• Exercise text
= Tina Brozman =

American judge

Tina L. Brozman (October 7, 1952 – June 26, 2007) was a former chief judge of the United States Bankruptcy Court for the Southern District of New York and co-leader of Bingham McCutchen's financial restructuring group. Brozman retired from the bench in 2000 to join Bingham.

==Legal career==
In 1985, aged 32, Brozman became the youngest bankruptcy lawyer appointed in the Second Circuit. During her time on the bench, she issued more than 150 decisions, many of which had a major impact on bankruptcies involving multinational corporations.

Brozman was a judge on the 1991 bankruptcy case of the British company Maxwell Communication Corp., the former parent of the New York Daily News. The work involved significant proceedings between New York and London, and Brozman's cooperation with Lord Hoffman of England's High Court helped define the standard for multinational bankruptcies.

The United Nations later adopted policies Brozman set out in that case for its model law on cross-border insolvencies. The Chapter 15 addition to the U.S. Bankruptcy Code in 2005 also was based on Brozman's work in the Maxwell insolvency.

Most recently, Brozman had supervised a team of lawyers who sorted through the multibillion-dollar Refco restructuring case. The court-appointed trustee asked Brozman to provide legal counsel because of her experience, and despite having been diagnosed with ovarian cancer, she told him she would devote "every well hour" she had to the case. Within 10 weeks, and after working with nearly 30 lawyers from different parties, Brozman and her team had helped the court-appointed trustee settle the case.

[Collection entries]
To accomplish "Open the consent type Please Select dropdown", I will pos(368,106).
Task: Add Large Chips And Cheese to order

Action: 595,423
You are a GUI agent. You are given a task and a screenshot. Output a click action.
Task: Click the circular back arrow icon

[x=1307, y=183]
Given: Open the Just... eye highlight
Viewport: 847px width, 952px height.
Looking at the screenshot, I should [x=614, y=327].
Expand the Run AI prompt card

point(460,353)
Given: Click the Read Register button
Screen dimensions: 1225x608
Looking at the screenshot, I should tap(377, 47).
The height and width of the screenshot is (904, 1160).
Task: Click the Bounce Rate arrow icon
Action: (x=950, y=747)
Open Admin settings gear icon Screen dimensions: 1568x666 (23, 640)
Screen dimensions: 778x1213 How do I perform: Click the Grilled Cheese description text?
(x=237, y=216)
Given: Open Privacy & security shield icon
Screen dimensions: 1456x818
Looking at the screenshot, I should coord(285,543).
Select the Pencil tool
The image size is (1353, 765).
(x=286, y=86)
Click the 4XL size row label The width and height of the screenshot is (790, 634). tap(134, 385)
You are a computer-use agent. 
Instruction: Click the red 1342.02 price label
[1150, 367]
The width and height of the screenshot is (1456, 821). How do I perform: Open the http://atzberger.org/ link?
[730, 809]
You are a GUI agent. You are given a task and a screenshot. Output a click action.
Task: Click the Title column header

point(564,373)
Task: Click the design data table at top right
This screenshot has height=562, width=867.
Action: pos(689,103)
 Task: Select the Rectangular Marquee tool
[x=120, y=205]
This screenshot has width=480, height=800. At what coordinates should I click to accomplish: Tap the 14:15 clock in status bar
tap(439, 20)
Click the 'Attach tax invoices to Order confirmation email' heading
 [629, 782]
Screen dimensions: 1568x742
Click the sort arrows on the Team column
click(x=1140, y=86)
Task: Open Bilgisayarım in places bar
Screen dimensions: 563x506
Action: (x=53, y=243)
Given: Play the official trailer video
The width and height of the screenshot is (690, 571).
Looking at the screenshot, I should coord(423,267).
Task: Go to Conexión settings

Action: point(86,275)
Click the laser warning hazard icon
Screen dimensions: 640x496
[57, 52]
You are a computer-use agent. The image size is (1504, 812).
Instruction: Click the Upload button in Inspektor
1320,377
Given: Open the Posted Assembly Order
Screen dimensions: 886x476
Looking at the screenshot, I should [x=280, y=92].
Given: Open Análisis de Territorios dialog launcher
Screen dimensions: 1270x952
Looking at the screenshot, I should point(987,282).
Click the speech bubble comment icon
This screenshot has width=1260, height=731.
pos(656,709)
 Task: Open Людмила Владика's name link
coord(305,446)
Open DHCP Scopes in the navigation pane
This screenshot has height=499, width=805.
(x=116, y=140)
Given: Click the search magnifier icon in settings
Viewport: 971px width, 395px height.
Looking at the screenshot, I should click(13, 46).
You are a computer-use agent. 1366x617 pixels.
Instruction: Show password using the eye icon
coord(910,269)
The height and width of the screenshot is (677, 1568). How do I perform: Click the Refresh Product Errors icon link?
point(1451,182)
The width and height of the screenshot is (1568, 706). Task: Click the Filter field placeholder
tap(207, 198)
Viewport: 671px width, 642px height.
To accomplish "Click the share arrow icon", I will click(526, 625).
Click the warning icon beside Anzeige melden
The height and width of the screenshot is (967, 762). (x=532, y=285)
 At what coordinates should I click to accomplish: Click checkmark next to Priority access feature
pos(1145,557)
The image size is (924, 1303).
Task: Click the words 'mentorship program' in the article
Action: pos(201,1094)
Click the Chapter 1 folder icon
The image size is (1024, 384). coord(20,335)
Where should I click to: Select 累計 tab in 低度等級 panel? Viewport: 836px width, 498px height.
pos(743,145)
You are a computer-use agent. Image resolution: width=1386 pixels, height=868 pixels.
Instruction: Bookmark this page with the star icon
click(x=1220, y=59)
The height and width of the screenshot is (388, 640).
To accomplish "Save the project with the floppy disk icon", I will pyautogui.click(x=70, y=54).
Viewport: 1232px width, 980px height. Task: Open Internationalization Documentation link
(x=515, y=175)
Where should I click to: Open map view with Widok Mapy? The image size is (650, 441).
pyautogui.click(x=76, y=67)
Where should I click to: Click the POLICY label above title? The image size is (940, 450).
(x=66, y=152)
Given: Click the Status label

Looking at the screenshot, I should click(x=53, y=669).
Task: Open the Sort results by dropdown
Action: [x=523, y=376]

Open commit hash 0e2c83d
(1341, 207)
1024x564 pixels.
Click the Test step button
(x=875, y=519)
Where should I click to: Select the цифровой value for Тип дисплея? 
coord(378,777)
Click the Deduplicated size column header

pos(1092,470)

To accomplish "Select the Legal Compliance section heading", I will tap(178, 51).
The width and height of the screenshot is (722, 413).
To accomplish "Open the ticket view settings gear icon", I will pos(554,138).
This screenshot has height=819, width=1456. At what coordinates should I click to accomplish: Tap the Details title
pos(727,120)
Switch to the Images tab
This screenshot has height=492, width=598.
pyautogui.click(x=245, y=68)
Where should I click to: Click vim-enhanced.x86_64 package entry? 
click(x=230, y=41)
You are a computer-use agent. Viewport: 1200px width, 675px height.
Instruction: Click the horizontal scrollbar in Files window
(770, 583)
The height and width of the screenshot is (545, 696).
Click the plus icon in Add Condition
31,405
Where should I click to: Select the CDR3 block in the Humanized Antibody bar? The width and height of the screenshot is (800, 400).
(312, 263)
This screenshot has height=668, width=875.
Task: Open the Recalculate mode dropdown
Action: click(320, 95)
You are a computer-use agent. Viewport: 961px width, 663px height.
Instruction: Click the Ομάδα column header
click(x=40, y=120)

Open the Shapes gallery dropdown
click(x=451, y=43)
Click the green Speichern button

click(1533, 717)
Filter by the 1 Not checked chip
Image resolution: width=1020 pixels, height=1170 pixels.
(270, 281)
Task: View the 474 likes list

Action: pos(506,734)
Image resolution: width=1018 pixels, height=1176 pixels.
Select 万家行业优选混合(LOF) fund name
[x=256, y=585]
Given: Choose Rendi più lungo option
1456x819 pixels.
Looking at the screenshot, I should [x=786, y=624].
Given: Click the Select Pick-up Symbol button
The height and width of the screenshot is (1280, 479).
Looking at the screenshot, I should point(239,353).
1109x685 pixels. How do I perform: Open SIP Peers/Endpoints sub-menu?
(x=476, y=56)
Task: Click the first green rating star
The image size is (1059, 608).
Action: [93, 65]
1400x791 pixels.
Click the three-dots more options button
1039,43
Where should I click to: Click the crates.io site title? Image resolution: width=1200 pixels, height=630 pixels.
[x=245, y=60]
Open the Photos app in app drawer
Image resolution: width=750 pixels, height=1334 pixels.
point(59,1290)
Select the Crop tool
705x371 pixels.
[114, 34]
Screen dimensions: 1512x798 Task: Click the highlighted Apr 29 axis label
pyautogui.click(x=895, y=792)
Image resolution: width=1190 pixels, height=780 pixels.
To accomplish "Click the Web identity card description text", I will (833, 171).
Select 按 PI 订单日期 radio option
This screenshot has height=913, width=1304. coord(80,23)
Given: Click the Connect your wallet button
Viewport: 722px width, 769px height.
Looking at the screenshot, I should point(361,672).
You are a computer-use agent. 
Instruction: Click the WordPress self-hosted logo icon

• Activity
Write out the part of the Tina Brozman article that runs from "Brozman was a" to "the Maxwell insolvency.", word for word.

• Completed task
Brozman was a judge on the 1991 bankruptcy case of the British company Maxwell Communication Corp., the former parent of the New York Daily News. The work involved significant proceedings between New York and London, and Brozman's cooperation with Lord Hoffman of England's High Court helped define the standard for multinational bankruptcies.

The United Nations later adopted policies Brozman set out in that case for its model law on cross-border insolvencies. The Chapter 15 addition to the U.S. Bankruptcy Code in 2005 also was based on Brozman's work in the Maxwell insolvency.